- **TESTO PROPOSTO**
%%

Considerando la fatica che costa il percorso per giungere in quel punto, non si possono che aggrottare le sopracciglia nell’immaginarsi l’impegno che l’impresa di trascinare fin lì qualcosa di così pesante abbia richiesto. Al di là dell’ammirevole forza di volontà dei fautori dell’arredamento, si tratta di uno scempio che non fa altro che rinfocolare la rabbia verso i nostri beni culturali privi di qualsiasi tutela. Camminando ancora e attraversando uno stretto passaggio si arriva in ciò che, un tempo, doveva essere un altro spazio chiuso. Noto una particolarità: alcune delle pietre che costituiscono le mura della struttura sono dipinte in maniera curiosa e con colori vivaci.
Qualcosa mi è familiare. Osservo attentamente il pattern colorato e da lontano mi raggiunge un’illuminazione: la stessa figura è dipinta nei pressi dell’Emissario del lago di Nemi. Si tratta palesemente di una fattura moderna, non ho idea di quale possa essere il suo significato e che cosa leghi le due pitture. La questione necessita ulteriori approfondimenti futuri, è solo uno dei tanti misteri di Nemi. Piuttosto, questa struttura cos’è?
Potrebbe trattarsi della prosecuzione delle terme della fonte Egeria oppure potrebbe essere di uno degli opifici di epoca medievale che si trovavano qui in località Orti San Nicola. Torniamo indietro e riprendiamo il sentiero.
Giungiamo a un bivio appena visibile: salendo verso destra si imbocca il ripido stradello che conduce all’eremo di San Michele, al quale ho già dedicato dedicato un articolo diviso in due parti.
Appena saliti oltre il fico che segna la biforcazione, lasciamo il sentiero di San Michele per gettarci in un selvaggio fuoripista oltre le staccionate che delimitano il percorso, rimediando qualche graffio e un paio di cadute.
Camminiamo rasentando lo strapiombo che si affaccia sulla strada che stavamo percorrendo poco prima, sulla sinistra si notano ancora tombe e qualche piccolo rudere. Il percorso -se così si può definire- si interrompe davanti a un manufatto corredato di sportello in metallo e lucchetto. Con un pizzico di incoscienza ci arrampichiamo sulla parete quasi verticale che costeggia questa capannina, utilizzando radici e cespugli come appiglio e gradini. Qui ci troviamo di fronte a un altro manufatto in mattoni con portello ma…stavolta niente lucchetto. Ci vogliono le maniera forti ma infine lo sportello si apre e sgusciamo all’interno dell’Acquedotto delle Facciate di Nemi(Ca234LaRM), il quale convogliava l’acqua alle gore delle sei mole sottostanti. Questa è la soluzione all’enigma davanti al quale mi ero trovata al termine della mia escursione al Romitorio di San Michele.

%%

- **RIGHE DI DATI**
%%

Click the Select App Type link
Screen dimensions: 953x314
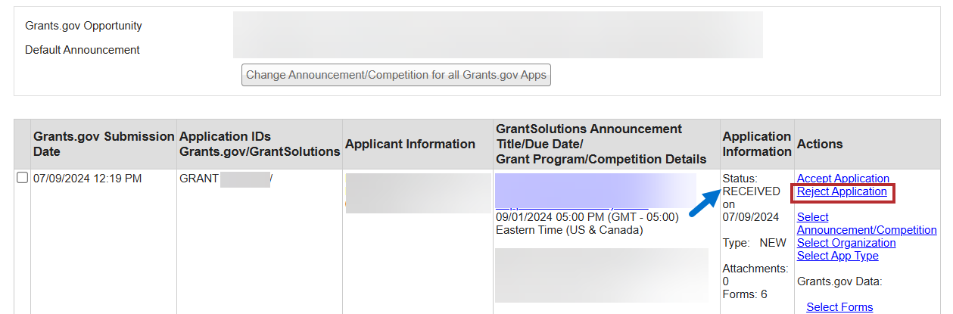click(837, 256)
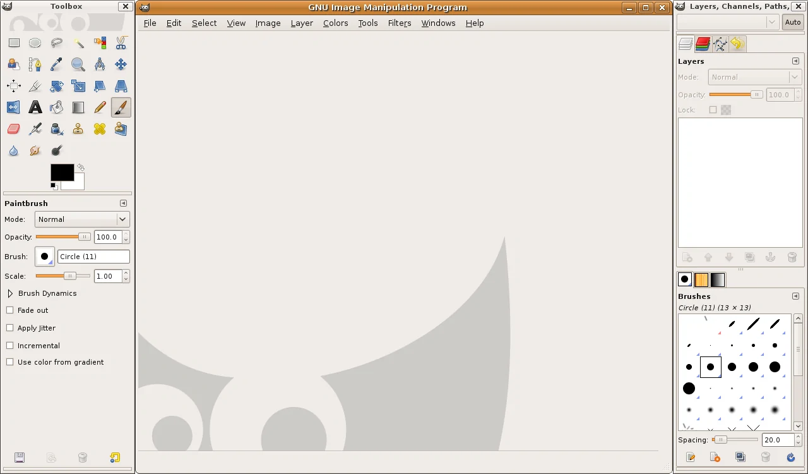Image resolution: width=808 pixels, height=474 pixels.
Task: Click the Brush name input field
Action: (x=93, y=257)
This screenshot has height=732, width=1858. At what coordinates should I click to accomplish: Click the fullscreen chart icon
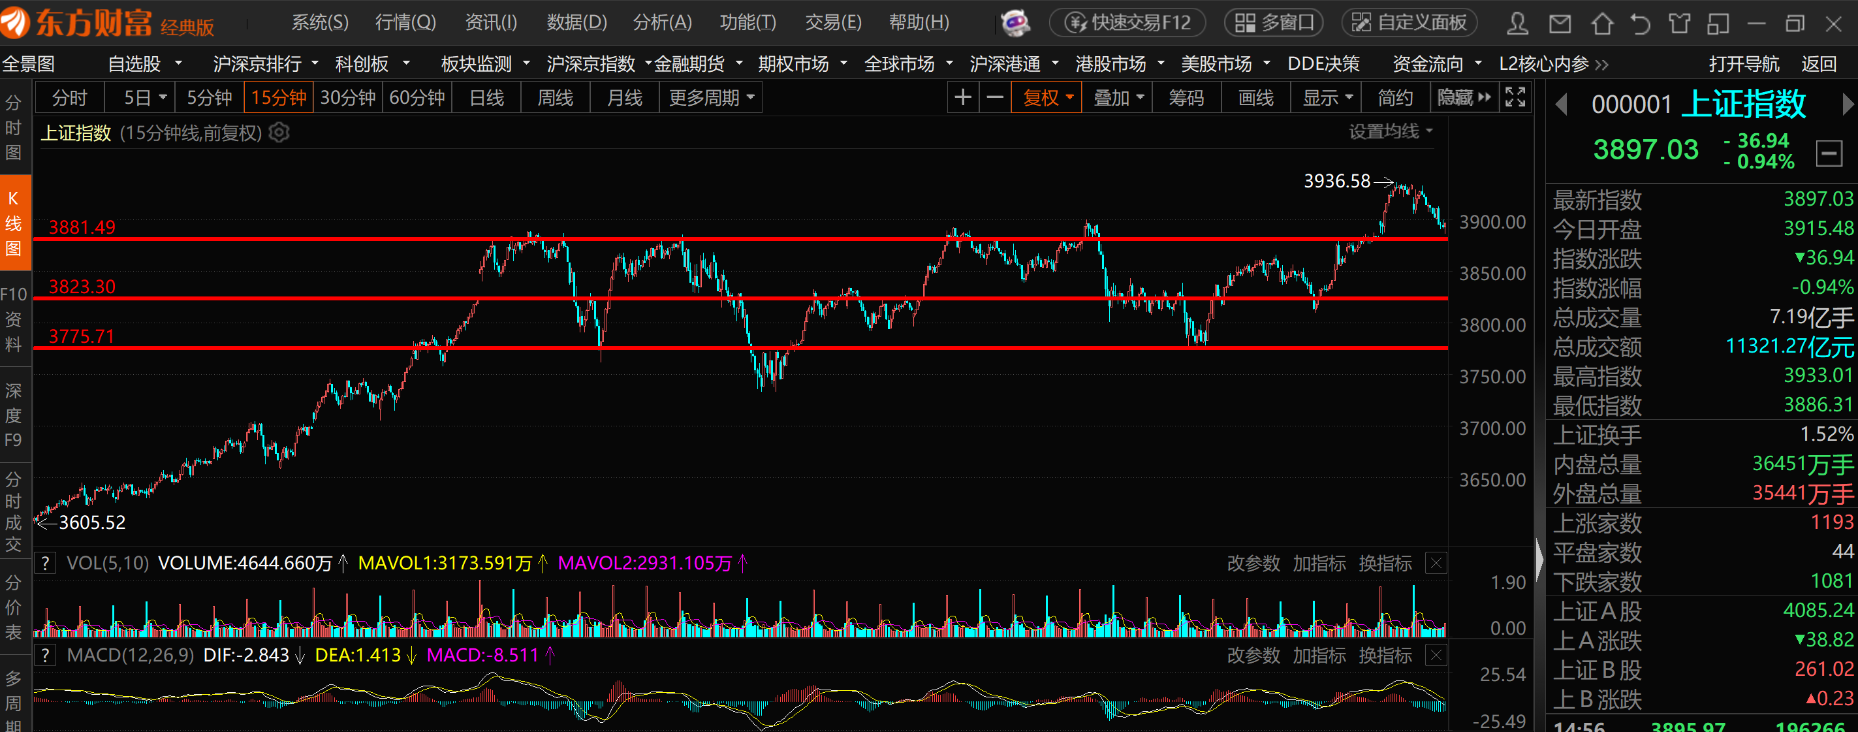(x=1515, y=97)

%%

- **ESERCIZIO**
Ricopi fedelmente il passo del testo proposto che va da "Giungiamo a un" a "in due parti.".

- **SOLUZIONE**
Giungiamo a un bivio appena visibile: salendo verso destra si imbocca il ripido stradello che conduce all’eremo di San Michele, al quale ho già dedicato dedicato un articolo diviso in due parti.